■ **HOW TO COMPLETE THIS TASK**
Below are several entries. Transcribe exactly those lines that fall from the one with "Where should I click to: Select" through the one with "Task: Click the Tezos coin icon", end lines included.

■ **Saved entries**
=== Section Start ===
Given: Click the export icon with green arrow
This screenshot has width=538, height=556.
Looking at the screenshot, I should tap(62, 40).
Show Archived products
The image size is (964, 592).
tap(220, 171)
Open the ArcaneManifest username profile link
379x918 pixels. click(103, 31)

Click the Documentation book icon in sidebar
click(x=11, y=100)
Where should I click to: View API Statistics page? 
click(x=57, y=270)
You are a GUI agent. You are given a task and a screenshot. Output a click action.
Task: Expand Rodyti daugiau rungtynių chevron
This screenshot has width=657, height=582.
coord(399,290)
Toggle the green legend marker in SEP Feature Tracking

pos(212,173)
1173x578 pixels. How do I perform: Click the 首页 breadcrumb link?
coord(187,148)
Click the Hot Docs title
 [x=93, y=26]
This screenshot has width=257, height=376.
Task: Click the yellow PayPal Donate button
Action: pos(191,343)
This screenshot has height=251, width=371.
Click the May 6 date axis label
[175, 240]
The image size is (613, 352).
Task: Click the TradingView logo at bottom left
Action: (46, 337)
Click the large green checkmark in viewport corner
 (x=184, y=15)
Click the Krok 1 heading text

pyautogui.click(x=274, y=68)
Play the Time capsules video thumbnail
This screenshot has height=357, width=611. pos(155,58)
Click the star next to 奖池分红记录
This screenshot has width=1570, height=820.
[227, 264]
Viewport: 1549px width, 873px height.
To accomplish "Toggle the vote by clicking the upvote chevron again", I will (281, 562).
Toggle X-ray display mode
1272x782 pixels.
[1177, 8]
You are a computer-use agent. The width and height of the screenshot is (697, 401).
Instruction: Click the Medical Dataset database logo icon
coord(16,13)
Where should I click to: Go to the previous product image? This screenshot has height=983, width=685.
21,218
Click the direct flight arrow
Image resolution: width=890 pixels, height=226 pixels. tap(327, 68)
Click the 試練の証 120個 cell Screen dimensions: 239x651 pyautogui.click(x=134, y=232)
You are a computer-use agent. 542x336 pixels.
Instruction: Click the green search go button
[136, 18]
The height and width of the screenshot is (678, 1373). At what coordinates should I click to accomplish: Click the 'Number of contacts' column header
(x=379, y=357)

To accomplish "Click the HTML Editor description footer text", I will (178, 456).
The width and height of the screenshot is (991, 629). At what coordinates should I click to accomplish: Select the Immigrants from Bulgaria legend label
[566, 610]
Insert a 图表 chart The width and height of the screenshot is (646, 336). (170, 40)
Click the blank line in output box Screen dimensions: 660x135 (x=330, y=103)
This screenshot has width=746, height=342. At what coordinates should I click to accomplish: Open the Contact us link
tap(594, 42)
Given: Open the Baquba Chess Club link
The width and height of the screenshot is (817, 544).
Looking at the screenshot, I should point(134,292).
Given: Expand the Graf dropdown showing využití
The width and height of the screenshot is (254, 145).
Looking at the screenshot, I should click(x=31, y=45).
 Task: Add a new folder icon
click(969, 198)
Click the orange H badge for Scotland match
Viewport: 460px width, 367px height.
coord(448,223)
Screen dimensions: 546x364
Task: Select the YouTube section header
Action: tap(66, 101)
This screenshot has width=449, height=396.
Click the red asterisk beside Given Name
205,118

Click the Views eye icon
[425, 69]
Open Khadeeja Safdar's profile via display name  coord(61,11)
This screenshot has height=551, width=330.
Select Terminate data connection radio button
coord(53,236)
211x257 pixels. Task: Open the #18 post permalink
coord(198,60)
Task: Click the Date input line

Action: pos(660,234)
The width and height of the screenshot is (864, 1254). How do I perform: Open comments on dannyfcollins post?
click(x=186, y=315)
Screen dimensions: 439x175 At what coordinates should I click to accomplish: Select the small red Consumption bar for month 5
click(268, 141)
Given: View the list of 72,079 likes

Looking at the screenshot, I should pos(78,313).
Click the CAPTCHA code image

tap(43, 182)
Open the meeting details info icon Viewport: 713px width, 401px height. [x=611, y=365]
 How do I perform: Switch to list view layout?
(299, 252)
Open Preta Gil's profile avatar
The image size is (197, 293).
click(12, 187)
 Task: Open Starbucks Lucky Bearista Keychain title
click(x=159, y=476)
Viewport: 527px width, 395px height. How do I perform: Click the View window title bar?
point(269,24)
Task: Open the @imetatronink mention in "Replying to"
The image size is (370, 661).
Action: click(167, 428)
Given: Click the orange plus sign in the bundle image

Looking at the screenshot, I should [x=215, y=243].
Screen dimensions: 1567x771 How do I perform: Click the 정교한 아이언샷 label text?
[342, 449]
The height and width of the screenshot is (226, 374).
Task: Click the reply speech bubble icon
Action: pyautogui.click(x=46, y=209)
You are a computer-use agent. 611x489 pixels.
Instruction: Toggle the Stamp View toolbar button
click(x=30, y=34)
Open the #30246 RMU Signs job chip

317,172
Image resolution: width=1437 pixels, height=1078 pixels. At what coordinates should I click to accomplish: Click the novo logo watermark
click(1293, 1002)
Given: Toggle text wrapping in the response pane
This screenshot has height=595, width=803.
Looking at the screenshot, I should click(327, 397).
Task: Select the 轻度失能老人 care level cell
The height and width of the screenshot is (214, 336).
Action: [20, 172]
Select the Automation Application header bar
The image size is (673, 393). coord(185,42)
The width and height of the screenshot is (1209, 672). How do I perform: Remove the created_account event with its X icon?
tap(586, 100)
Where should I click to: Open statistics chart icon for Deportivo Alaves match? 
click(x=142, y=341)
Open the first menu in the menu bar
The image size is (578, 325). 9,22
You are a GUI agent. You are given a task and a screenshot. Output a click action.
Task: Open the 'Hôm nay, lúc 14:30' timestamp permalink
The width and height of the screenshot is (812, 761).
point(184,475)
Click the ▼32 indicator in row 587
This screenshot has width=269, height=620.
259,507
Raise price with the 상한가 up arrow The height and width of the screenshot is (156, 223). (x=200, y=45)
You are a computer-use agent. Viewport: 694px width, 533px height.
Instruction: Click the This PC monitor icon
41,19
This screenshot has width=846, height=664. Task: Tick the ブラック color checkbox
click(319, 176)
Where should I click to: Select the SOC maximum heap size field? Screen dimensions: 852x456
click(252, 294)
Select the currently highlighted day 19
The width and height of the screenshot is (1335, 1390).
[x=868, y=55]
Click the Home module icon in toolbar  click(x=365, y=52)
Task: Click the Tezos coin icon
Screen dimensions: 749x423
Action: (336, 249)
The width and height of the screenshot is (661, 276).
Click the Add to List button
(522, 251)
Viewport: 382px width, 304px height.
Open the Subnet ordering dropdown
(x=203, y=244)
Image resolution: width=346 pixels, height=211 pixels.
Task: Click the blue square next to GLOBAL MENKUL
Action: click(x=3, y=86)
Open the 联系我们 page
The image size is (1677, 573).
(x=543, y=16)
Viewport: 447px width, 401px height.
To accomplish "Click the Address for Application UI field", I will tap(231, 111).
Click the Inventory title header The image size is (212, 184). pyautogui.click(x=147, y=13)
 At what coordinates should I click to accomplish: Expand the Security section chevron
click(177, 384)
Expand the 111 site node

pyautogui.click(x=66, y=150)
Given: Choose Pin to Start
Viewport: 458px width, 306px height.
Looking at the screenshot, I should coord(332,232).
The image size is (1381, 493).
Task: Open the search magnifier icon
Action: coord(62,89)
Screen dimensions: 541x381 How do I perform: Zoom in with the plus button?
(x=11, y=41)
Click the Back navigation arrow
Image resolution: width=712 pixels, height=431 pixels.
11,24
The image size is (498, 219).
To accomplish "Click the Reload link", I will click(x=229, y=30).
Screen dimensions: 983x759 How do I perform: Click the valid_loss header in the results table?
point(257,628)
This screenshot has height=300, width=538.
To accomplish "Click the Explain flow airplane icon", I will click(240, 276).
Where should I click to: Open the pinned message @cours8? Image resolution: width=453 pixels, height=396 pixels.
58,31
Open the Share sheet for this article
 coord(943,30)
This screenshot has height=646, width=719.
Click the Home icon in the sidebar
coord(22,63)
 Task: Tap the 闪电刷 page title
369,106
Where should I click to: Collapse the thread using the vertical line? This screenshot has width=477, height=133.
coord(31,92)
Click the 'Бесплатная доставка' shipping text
=== Section End ===
■ **SOLUTION FOR THIS TASK**
Where should I click to: Select the SOC maximum heap size field? Screen dimensions: 852x456
click(252, 294)
Select the currently highlighted day 19
The width and height of the screenshot is (1335, 1390).
[x=868, y=55]
Click the Home module icon in toolbar  click(x=365, y=52)
Task: Click the Tezos coin icon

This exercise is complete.